A few years ago a local magazine did this feature on me in which they wrote “If you don’t want to know what Wesley Donehue thinks, you’d best not ask him. He’s smart, passionate, talented, and ferociously honest.”
I’m not sure about being smart, but I am ferociously honest. Everyone will tell you that. It makes me a great consultant. It has also lost me clients, colleagues, friends and staff.
Honesty is a great trait. At least compared to the bullshit artists who dominate business and politics. The problem is that people with absolute candor can also come across as absolute assholes. That’s me. I’m the asshole. 🙋🏻♂️
Most people are candid because they give a damn. They give too many damns. Unfortunately they, or we, don’t always show it. That’s where this book comes in.
In the comments of this post I’ve included an image. You will see two axes.
The vertical axis is what the author calls “the give a damn axis” pointing toward care personally.
The horizontal axis is “the willingness to piss people off” axis pointing toward challenge directly.
The key is to get in the quadrant where care personally meets challenge directly. This is where radical candor lies.
Truthfully, I live in this quadrant. Or, I should say, I think I live in this quadrant.
I care. I care too much. I care about my clients and I care deeply about my staff. The problem here is balance. I have a natural tendency to lean more into candidness than caring because I assume people know how much I care. That assumption gets me into trouble and I fall into the bottom right quadrant, what the author calls “obnoxious aggression” or “the asshole quadrant.”
The best bosses challenge their employees while showing empathy. It’s not enough to feel compassion. You have to actually show compassion. That’s easier said that done. Luckily, the author gives a detailed roadmap on how to get there.

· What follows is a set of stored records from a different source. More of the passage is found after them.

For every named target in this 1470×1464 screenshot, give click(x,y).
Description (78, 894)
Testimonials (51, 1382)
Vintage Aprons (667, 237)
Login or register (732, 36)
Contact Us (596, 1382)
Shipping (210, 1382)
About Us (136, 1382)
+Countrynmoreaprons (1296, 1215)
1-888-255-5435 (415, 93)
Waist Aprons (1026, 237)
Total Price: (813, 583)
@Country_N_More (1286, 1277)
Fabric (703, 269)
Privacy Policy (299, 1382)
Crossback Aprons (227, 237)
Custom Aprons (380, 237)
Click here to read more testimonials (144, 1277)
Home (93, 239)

I enjoyed this book because I needed this book. In a lot of ways it was a slap in the face. Mostly I realized that it doesn’t matter what I think about myself. What matters is what others think about me. They won’t think of me as a wise consultant, good teammate or great boss if they think I’m an asshole. As I tell every political client, they have to like you before they will listen to you. Your ideas are shit if they think you’re an asshole.
As for me, while nailing the honesty part of this equation, I have to not only care, but show I care.
I recommend this book to all entrepreneurs.